Ревизора не любил весь корабль от командира до последнего захудалейшего кочегаришки. Лейтенант Вейс дер Моон (матросы лихо переименовали эту тяжелую фамилию в понятное русское словцо: "Весь дерьмо-он") был примерным офицером. Он прекрасно знал службу, был безукоризненно честен, к его рукам не прилипла ни одна казенная копейка, не ругался, не дрался, был, в сущности, справедлив, кормил команду отлично, и тем не менее его ненавидели даже тараканы на корабле, хотя он подавал к такой ненависти гораздо меньше повода, чем командир корабля капитан первого ранга Коварский.
Вероятной причиной этого всеобщего отвращения была скучная дубовая педантичность и аккуратность лейтенанта и его нечеловеческое бездушие. Дер Моон был похож на заведенный раз навсегда механизм, тикающий неумолимо и тоскливо, как секундный метроном. Никогда никто не видел, чтобы он улыбнулся или огорчился. Белое, продолговатое, очень правильное лицо над накрахмаленным воротником кителя было всегда невозмутимо и неподвижно, как маска. Однотонный, чертовски скучный голос ревизора вызывал у офицеров отвращение.
Поэтому при приближении ревизора все замолчали.

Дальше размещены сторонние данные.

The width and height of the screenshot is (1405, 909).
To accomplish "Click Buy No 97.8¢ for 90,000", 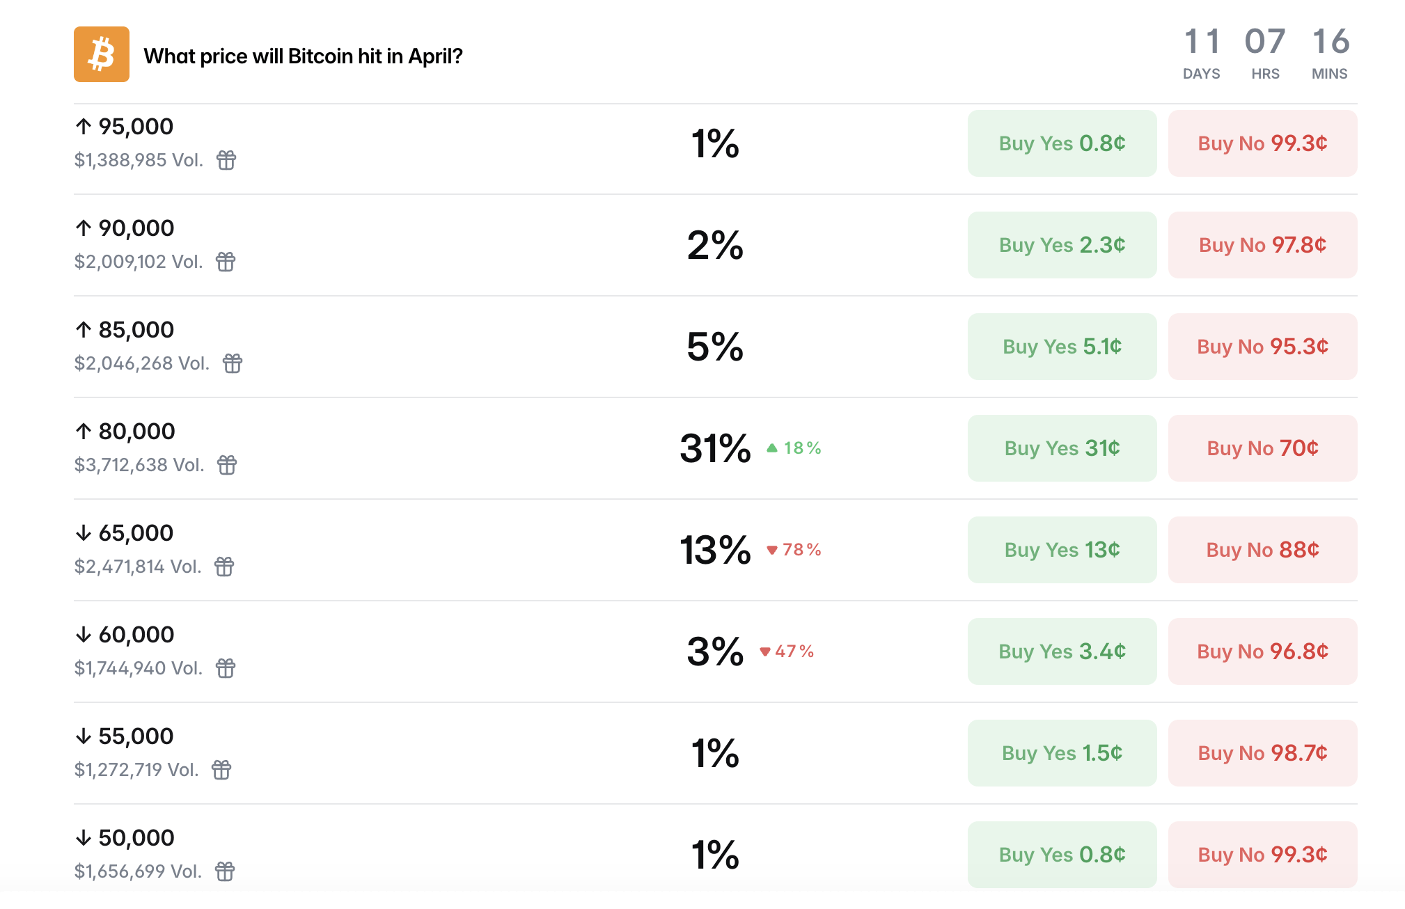I will (x=1262, y=245).
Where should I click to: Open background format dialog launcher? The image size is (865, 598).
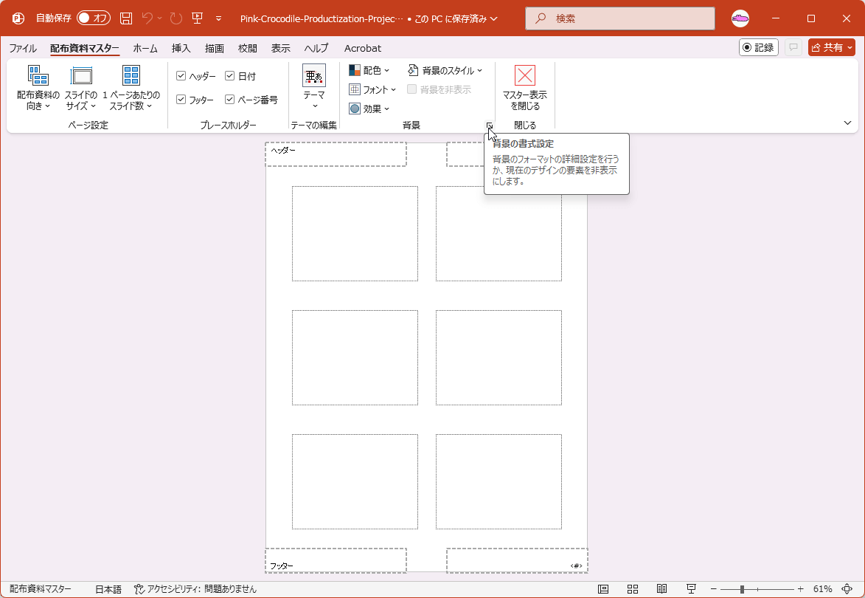pos(490,126)
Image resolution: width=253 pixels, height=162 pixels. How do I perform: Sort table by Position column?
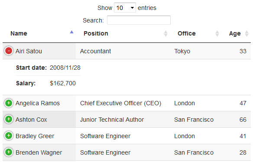[96, 33]
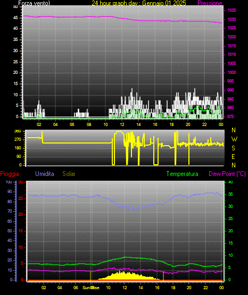
Task: Click the S compass label beside direction graph
Action: point(233,148)
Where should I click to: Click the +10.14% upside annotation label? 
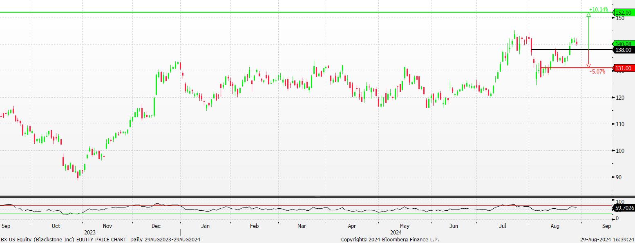[598, 9]
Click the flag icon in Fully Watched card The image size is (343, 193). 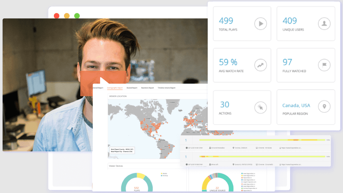(324, 65)
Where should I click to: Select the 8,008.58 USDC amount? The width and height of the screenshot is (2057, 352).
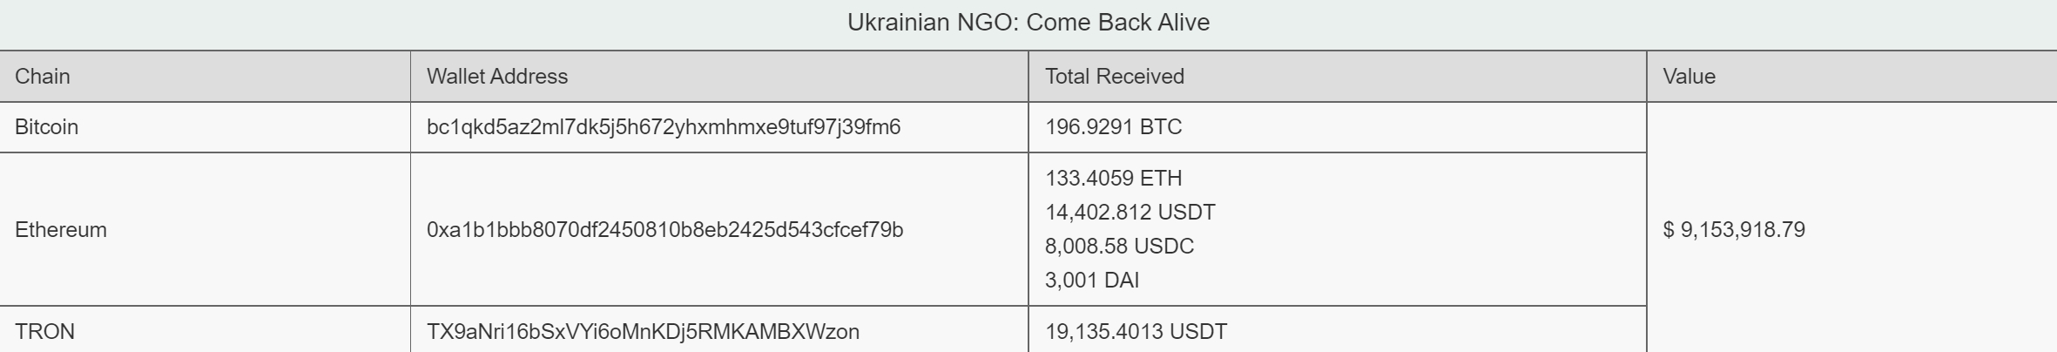[x=1119, y=247]
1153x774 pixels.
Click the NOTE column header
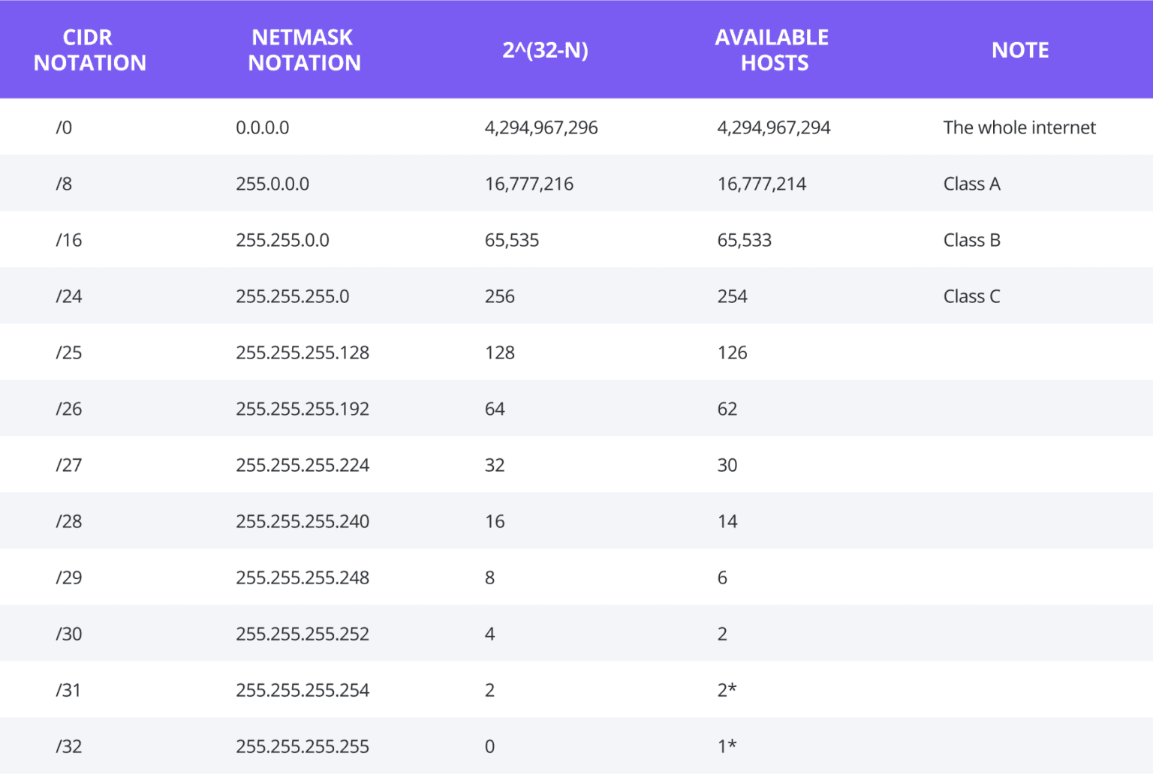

Дер Моон обвел сидящих равнодушными блекло-серыми глазами и, обращаясь к Вонсовичу, спросил скрипуче:
- Не знаете, Владимир Михайлович, старший офицер у себя?
- Вероятно. А что случилось?
- Очень неприятный случай. При подсчете привезенного сегодня с берега провианта, проверяя, совместно с буфетчиком, наличность продуктов и соответствие привезенного накладным и фактурам, я обнаружил недостачу количества вина. Не хватало трех бутылок шампанского и семи бутылок марсалы, - ответил дер Моон деревянным тоном, без всякой модуляции. - Я распорядился немедленно осмотреть баркас, и три пропавшие бутылки шампанского были найдены унтер-офицером Волынкиным в глубине бакового ящика, а вышеупомянутые семь бутылок марсалы нигде не удалось обнаружить.
Мичман Спесивцев поспешно вскочил и, повернувшись спиной к ревизору, подозрительно раздирающе закашлялся.
- Фу, черт! Вы говорите, Магнус Карлович, как будто рапорт диктуете содержателю, - пожал плечами Вонсович. - "Вышеупомянутая марсала!"